1. The dielectric filter coupling conversion structure comprises a ceramic dielectric body, and is characterized in that a first resonance blind hole, a second resonance blind hole and a coupling blind hole are formed in the ceramic dielectric body, and metal shielding layers are formed on the surfaces of the ceramic dielectric body, the first resonance blind hole, the second resonance blind hole and the coupling blind hole through metallization treatment; the first resonance blind hole and the second resonance blind hole are formed in the upper surface of the ceramic dielectric body, the coupling blind hole is formed between the first resonance blind hole and the second resonance blind hole, and a coupling window is formed between the first resonance blind hole and the second resonance blind hole; the coupling blind holes are round, rectangular, waist-shaped or oval; the second resonance blind hole is a step hole, and the depth of the second resonance blind hole is larger than or equal to the depth of the coupling blind hole;

the second resonance blind hole comprises a second main resonance hole formed in the upper surface of the ceramic dielectric body and a second auxiliary resonance hole formed in the center of the bottom surface of the second main resonance hole, the second main resonance hole and the second auxiliary resonance hole are cylindrical holes, and the diameter of the second main resonance hole is larger than that of the second auxiliary resonance hole;

the first resonance blind hole is a cylindrical hole, the depth of the first resonance blind hole is smaller than that of the coupling blind hole, and the depth of the second main resonance hole is smaller than that of the first resonance blind hole.
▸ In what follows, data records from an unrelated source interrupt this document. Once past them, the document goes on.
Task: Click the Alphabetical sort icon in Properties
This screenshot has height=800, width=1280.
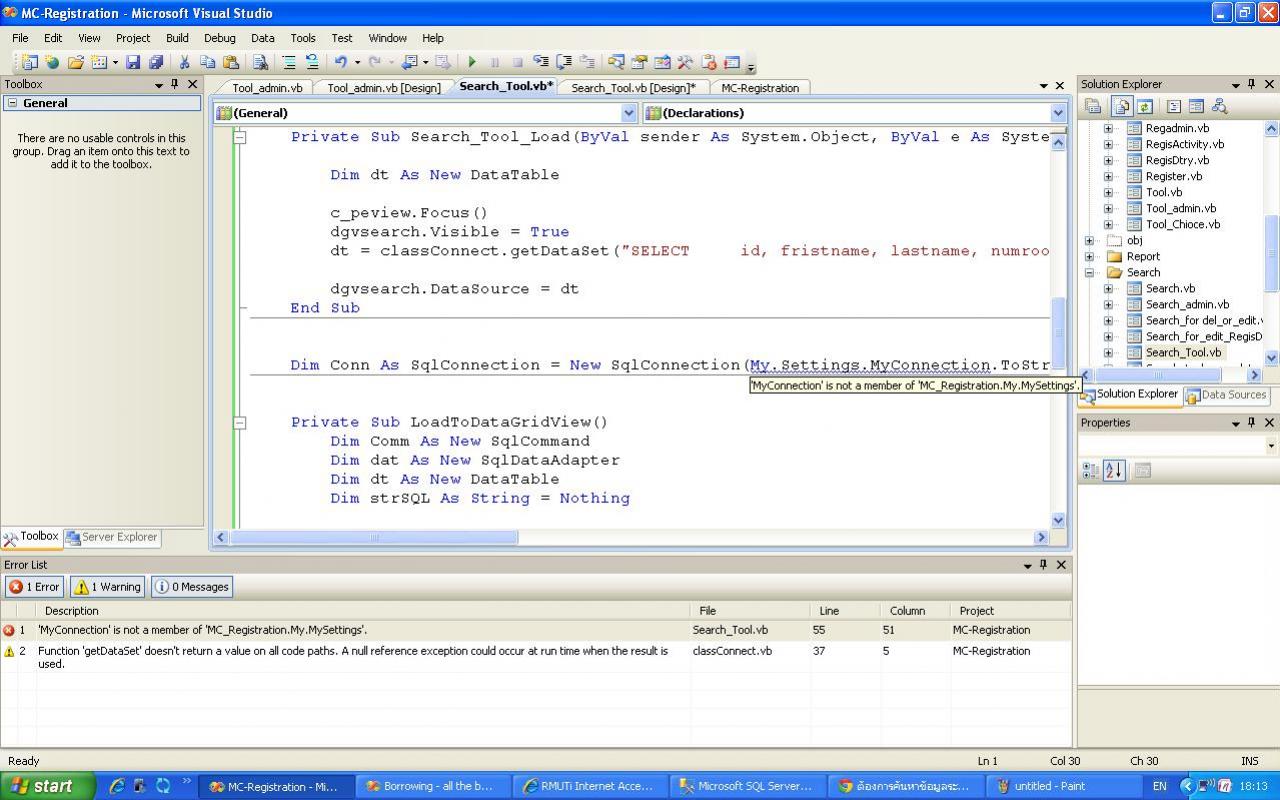Action: point(1114,470)
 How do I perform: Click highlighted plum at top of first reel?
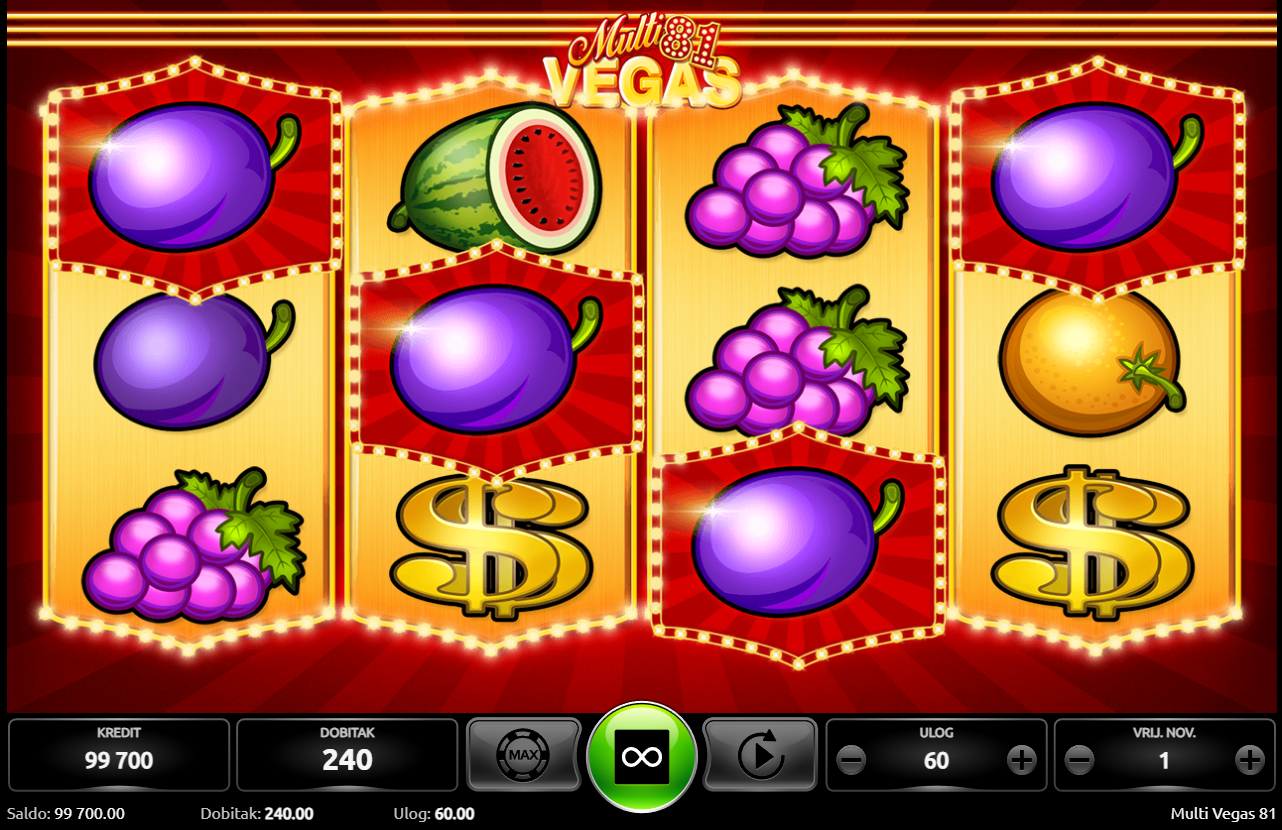coord(194,177)
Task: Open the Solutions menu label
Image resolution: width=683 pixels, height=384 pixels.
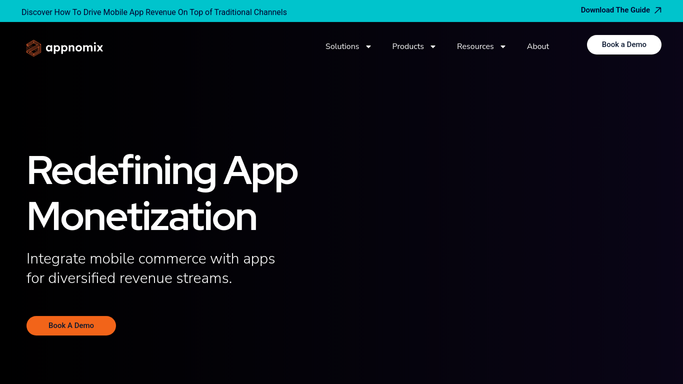Action: [x=342, y=46]
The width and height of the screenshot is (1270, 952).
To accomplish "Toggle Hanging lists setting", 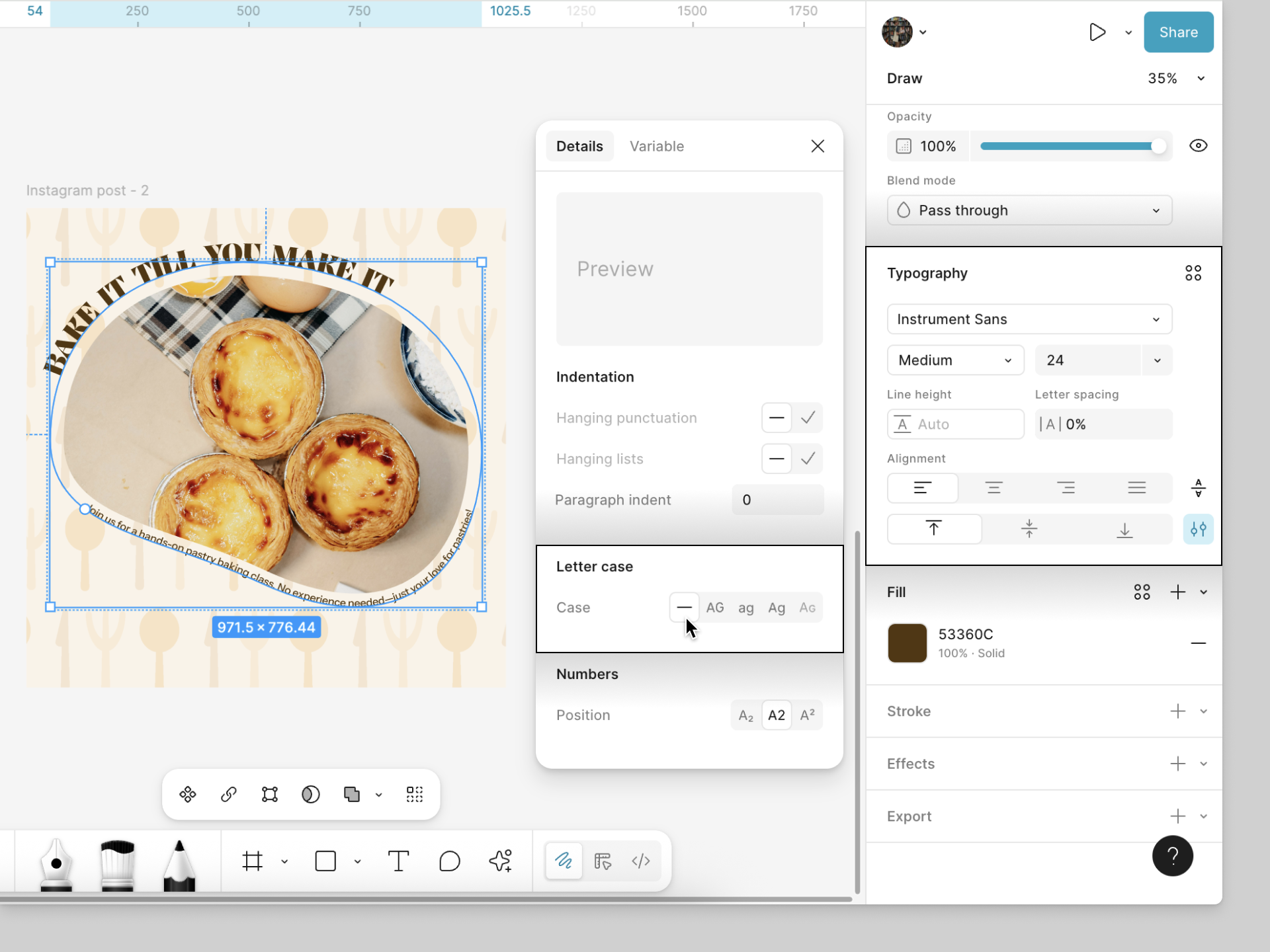I will point(777,458).
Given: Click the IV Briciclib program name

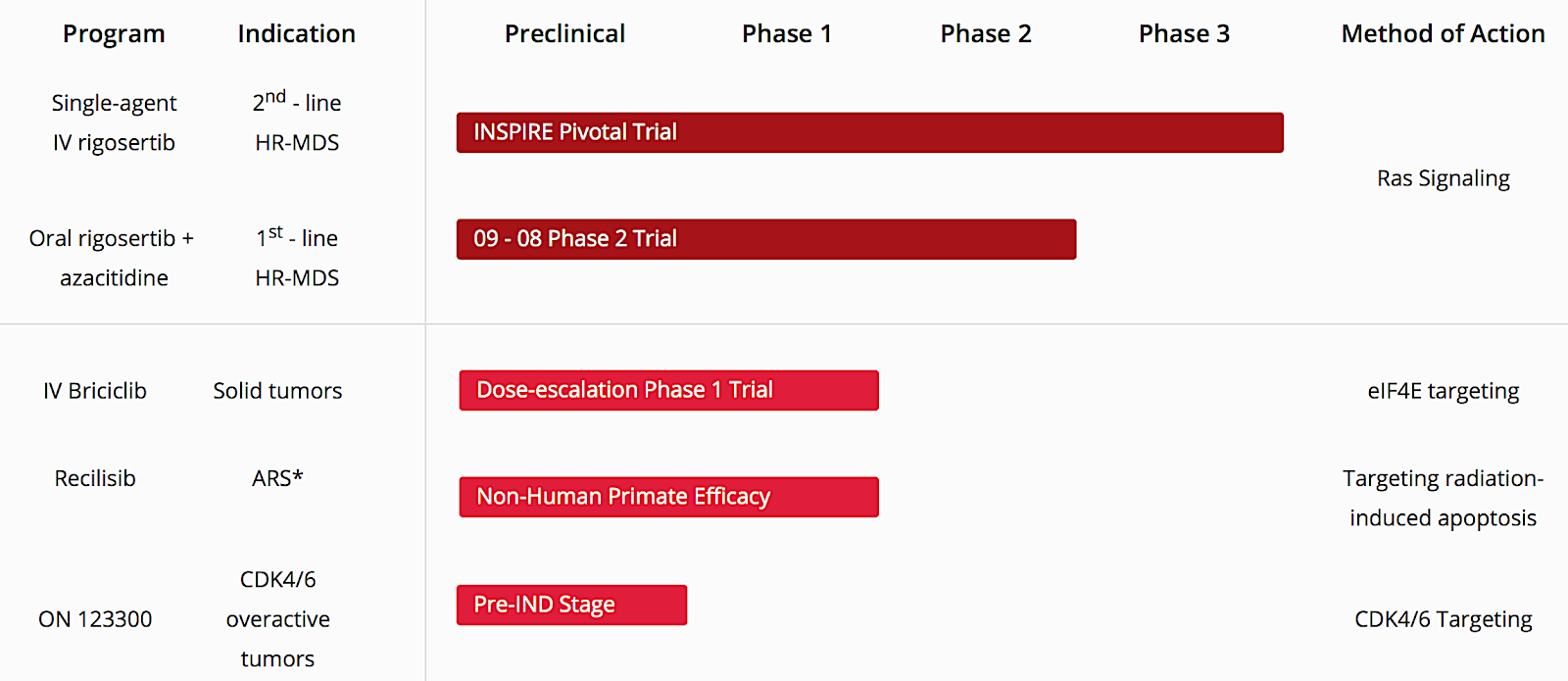Looking at the screenshot, I should 95,391.
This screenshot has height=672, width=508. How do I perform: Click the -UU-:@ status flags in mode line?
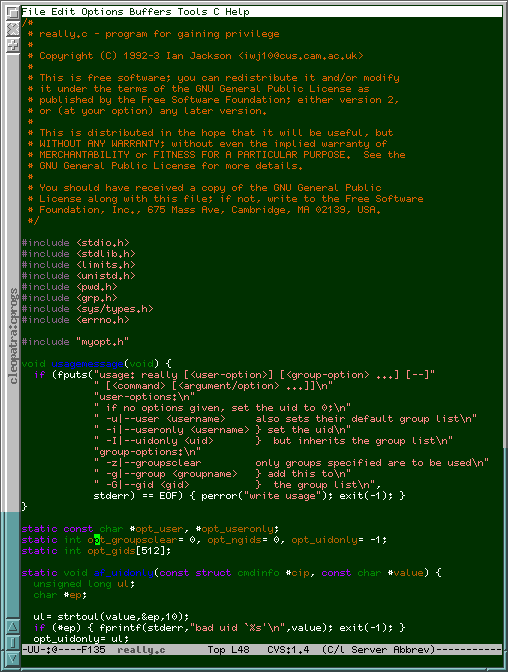[39, 650]
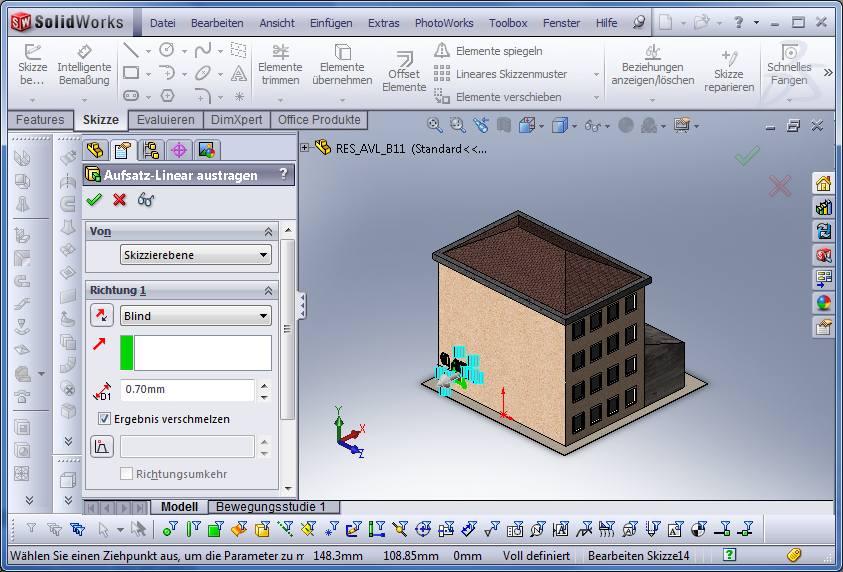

2. The coupling conversion structure of claim 1, wherein the coupling blind hole is formed on an upper surface of the ceramic dielectric body.

3. The coupling conversion structure of claim 1, wherein the coupling blind hole is formed on a lower surface of the ceramic dielectric body.

4. A communication device comprising a dielectric filter, characterized in that the dielectric filter employs a dielectric filter coupling conversion structure as claimed in any one of claims 1-3.